*** Records shown ***
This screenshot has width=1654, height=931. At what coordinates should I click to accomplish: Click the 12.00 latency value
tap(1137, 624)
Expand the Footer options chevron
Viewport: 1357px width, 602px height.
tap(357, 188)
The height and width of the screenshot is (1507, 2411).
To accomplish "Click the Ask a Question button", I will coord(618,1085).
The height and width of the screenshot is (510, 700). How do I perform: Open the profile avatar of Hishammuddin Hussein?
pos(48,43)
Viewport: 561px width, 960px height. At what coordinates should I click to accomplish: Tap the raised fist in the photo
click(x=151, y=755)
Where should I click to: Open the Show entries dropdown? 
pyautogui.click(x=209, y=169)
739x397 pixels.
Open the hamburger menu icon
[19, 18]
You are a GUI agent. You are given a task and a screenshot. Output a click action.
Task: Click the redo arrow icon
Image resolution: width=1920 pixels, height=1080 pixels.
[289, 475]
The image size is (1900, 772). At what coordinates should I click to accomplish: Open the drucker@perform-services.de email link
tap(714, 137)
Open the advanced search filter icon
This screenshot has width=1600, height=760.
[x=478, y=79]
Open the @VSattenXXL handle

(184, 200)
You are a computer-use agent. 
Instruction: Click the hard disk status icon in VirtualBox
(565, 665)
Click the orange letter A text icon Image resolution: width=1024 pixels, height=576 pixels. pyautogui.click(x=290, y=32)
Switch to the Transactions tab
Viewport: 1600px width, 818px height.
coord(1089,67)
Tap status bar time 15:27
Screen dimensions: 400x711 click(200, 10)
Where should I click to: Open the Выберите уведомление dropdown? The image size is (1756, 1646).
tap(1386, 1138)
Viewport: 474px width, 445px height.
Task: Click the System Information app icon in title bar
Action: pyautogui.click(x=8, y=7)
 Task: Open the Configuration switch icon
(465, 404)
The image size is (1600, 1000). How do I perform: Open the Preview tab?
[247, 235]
*** End of Records shown ***
All entries must be printed exactly, with nothing omitted.

This screenshot has width=1654, height=931. At what coordinates should I click to accomplish: Click the 12.00 latency value
tap(1137, 624)
Expand the Footer options chevron
Viewport: 1357px width, 602px height.
tap(357, 188)
The height and width of the screenshot is (1507, 2411).
To accomplish "Click the Ask a Question button", I will coord(618,1085).
The height and width of the screenshot is (510, 700). How do I perform: Open the profile avatar of Hishammuddin Hussein?
pos(48,43)
Viewport: 561px width, 960px height. At what coordinates should I click to accomplish: Tap the raised fist in the photo
click(x=151, y=755)
Where should I click to: Open the Show entries dropdown? 
pyautogui.click(x=209, y=169)
739x397 pixels.
Open the hamburger menu icon
[19, 18]
You are a GUI agent. You are given a task and a screenshot. Output a click action.
Task: Click the redo arrow icon
Image resolution: width=1920 pixels, height=1080 pixels.
[289, 475]
The image size is (1900, 772). At what coordinates should I click to accomplish: Open the drucker@perform-services.de email link
tap(714, 137)
Open the advanced search filter icon
This screenshot has width=1600, height=760.
[x=478, y=79]
Open the @VSattenXXL handle

(184, 200)
You are a computer-use agent. 
Instruction: Click the hard disk status icon in VirtualBox
(565, 665)
Click the orange letter A text icon Image resolution: width=1024 pixels, height=576 pixels. pyautogui.click(x=290, y=32)
Switch to the Transactions tab
Viewport: 1600px width, 818px height.
coord(1089,67)
Tap status bar time 15:27
Screen dimensions: 400x711 click(200, 10)
Where should I click to: Open the Выберите уведомление dropdown? The image size is (1756, 1646).
tap(1386, 1138)
Viewport: 474px width, 445px height.
Task: Click the System Information app icon in title bar
Action: pyautogui.click(x=8, y=7)
 Task: Open the Configuration switch icon
(465, 404)
The image size is (1600, 1000). How do I perform: Open the Preview tab?
[247, 235]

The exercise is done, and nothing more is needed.